= David Naugle =

American writer and academic (1952–2021)

David Keith Naugle (1952–2021) was an American author and professor. He was considered an expert on the Christian worldview.

==Education==
- Systematic Theology, Th.D. (Dallas Theological Seminary)
- Humanities, Ph.D. (University of Texas at Arlington)

==Career==
Naugle was an associate pastor at Fort Worth Bible Church, Fort Worth, Texas.

He then worked at the University of Texas at Arlington from 1980 to 1988 as an adjunct professor of religion. He continued his pastoral work in Arlington during this time.

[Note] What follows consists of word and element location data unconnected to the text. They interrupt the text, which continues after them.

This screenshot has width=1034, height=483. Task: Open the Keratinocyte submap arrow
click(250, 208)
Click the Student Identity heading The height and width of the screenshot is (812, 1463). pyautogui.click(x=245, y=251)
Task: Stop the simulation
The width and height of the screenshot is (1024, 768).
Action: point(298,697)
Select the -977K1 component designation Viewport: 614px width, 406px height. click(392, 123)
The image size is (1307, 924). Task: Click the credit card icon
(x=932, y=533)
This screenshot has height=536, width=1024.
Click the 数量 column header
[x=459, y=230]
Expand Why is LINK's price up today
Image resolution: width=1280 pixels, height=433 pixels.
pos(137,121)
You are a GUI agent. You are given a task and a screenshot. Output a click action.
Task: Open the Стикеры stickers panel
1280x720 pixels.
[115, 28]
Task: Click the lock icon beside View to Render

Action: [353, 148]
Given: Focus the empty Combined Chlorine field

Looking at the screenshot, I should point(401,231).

Naugle then joined Dallas Baptist University as professor and later head of the philosophy department. He was a supporter of Amyraldism and Neo-Calvinism.

During his time at DBU, he began a weekly lecture series called the “Friday Symposium”. It featured presentations by DBU's faculty, students, and off-campus lecturers on a broad range of topics. He also began the annual “Summer Institute for Christian Scholarship”, a ten-week faculty enrichment program for Dallas Baptist University's professors.

He was the director of the Paideia College Society (formerly the Pew College Society) at DBU. PCS worked with students in the area of Christian humanism and classical liberal education.

==Books==
He authored Worldview: The History of a Concept in 2003 which was selected by Christianity Today as the "Book of the Year" in its theology and ethics category. The Peking University Press has since translated it into Chinese.

Naugle also wrote Reordered Loves, Reordered Lives: Learning the Deep Meaning of Happiness and Philosophy: A Student's Guide.

He co-wrote An Introduction to Christian Worldview: Pursuing God's Perspective In A Pluralistic World with Tawa J. Anderson and W. Michael Clark.

==Personal life==
Naugle was married to Deemie and they had one daughter.

Naugle died on Friday, June 11, 2021.